Top Five Mistakes in Buying a Business

October 22nd, 2008 Filed under: Uncategorized — Negotiation Author

Most inexperienced buyers of businesses make their mistakes before they even get to meet the seller. If you make it to a signed offer you probably avoided a few of them. However if it is an offer where you offered so much money that the deal is not bankable, you simply have wasted your time. In the deal business time is usually on the seller’s side since he is collecting a paycheck from the company in question. So, in an effort to save you, the Buyer, from wasting your time, here are the mistakes and some solutions:

1. Overbidding and overreaching. A guy with not much money called me yesterday trying to put together a $10 Million all cash deal on a company with no hard assets. Give me a break. The individual buyer generally cannot do private equity deals (unless he/she goes out raises the money), he must do small leveraged buyouts. Getting stars in your eyes from a business that looks beautiful is no way to get a deal done. You have to know how your deal will be financed. You need to know that the price is a good one, that the structure is safe and bankable. Above all you need to know that the deal is within your means. This means getting acquainted with valuations, creative financing techniques, bank requirements and investors if necessary. You are missing pieces of the puzzle if you are attempting to do a $10 Million cash deal and don’t have the $10 Million waiting somewhere to put on the table.

2. Dwelling on a deal. With small leveraged buyouts you can chew up six months in what seems like six minutes if you are not careful. The deal has to have some key ingredients in place before you move forward, otherwise don’t waste your time. If it does not have those ingredients, you must discard the deal like garbage and move to the next. If you get bad vibes from the seller, drop the deal and move on. If the balance sheet looks weak, drop the deal. If the company isn’t profitable. Drop it. If something does not smell right drop it. Remember it is a numbers game and you must run through many deals before you find the right one. Do not hang in there forever wrangling with the Seller about deal terms if the company is bleeding red ink.

3. Not qualifying the seller. The seller is the buyer’s biggest wild card. If he isn’t ready to sell you are wasting your time – and the seller is probably wasting it too. An offer needs to be made quickly so that the seller’s mindset can be assessed. The buyer needs to value the deal fast, put together a cogent written offer, preferably in letter of intent form, and then get it in the seller’s hands as soon as possible. This is not only to forestall competition but to start the negotiation process as soon as the seller is in the mood. You must also like the seller and be able to work with him through all the bumps that occur in the transactional process. If the seller does not appear motivated and cooperative, then you do not have a qualified Seller.

4. Not understanding the numbers. People who cannot understand a few numbers often write poetry but generally stay away from businesses. You have to understand a few financial basics in order to cut loose your ability to move on a deal.
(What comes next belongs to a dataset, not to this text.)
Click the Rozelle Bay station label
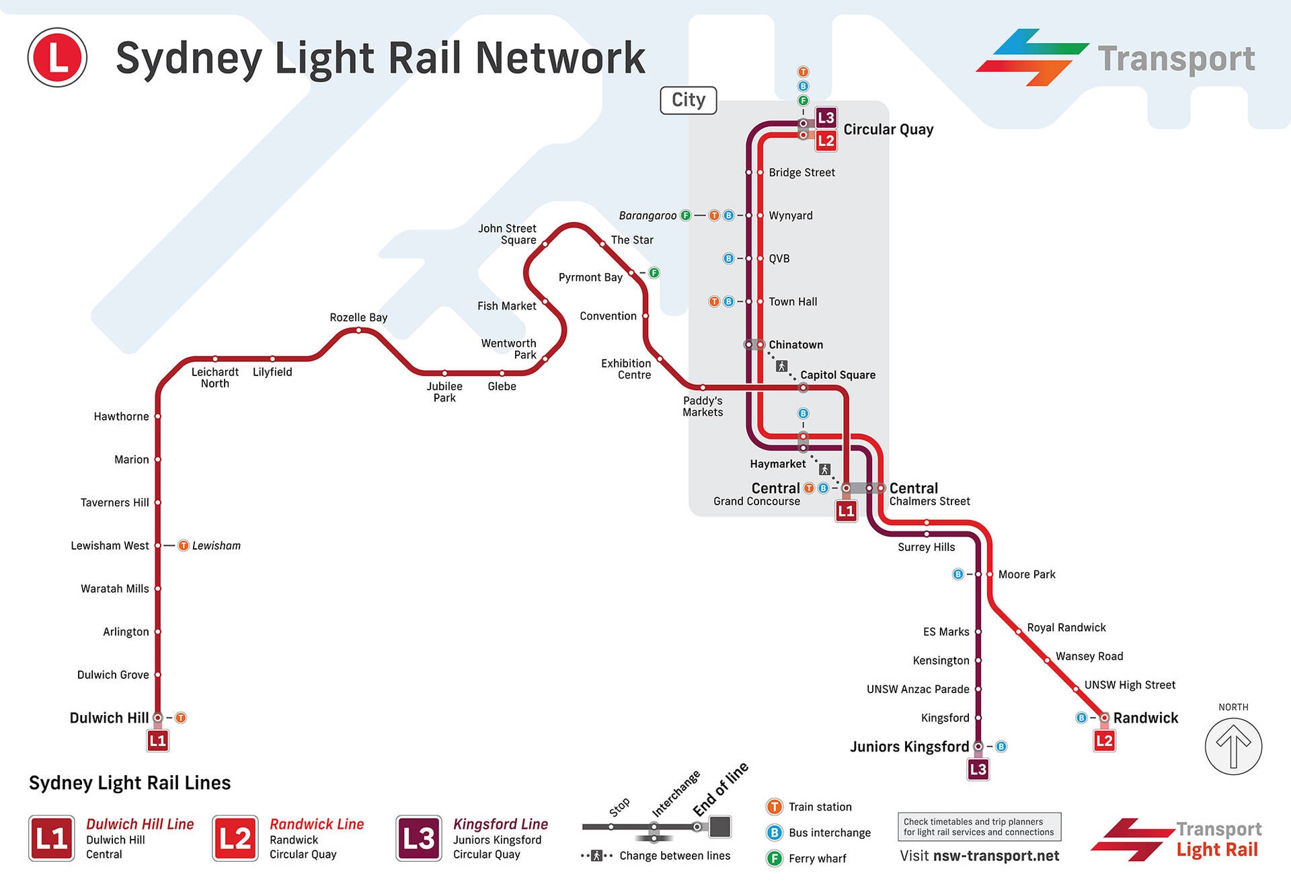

Understand the balance sheet. Understand the income statement. That’s it just those two things. If you see enough deals you will understand the numbers. Grab the financial information of every opportunity you can. Compare year to year and understand the differences. Your goal should be to be able read the numbers and value the business in one minute or less. That is what I do (of course Warren Buffet does it better).

5. Not pulling the trigger. The deal business is not for the faint of heart. If you get through two-thirds of a deal process and then it falls through you may be out some significant amount of money. This is reason enough to fail to pull the trigger on any given deal. Such failures occur at certain pivot points, which often coincide with significant money outlays, such as engaging attorneys, locking in bank financing, due diligence, etc. It is generally because of a lack of confidence the Buyer has in the ultimate completion of the deal. Once again, the Buyer faltered at the starting gate. Always view yourself as a buyout group, a business that buys companies, not a one shot to the moon player. This way you fully understand your capabilities, both money and people, before commencing the process. Once you fully understand your own risk tolerance and deal parameters you can avoid trigger paralysis and move ahead to completion.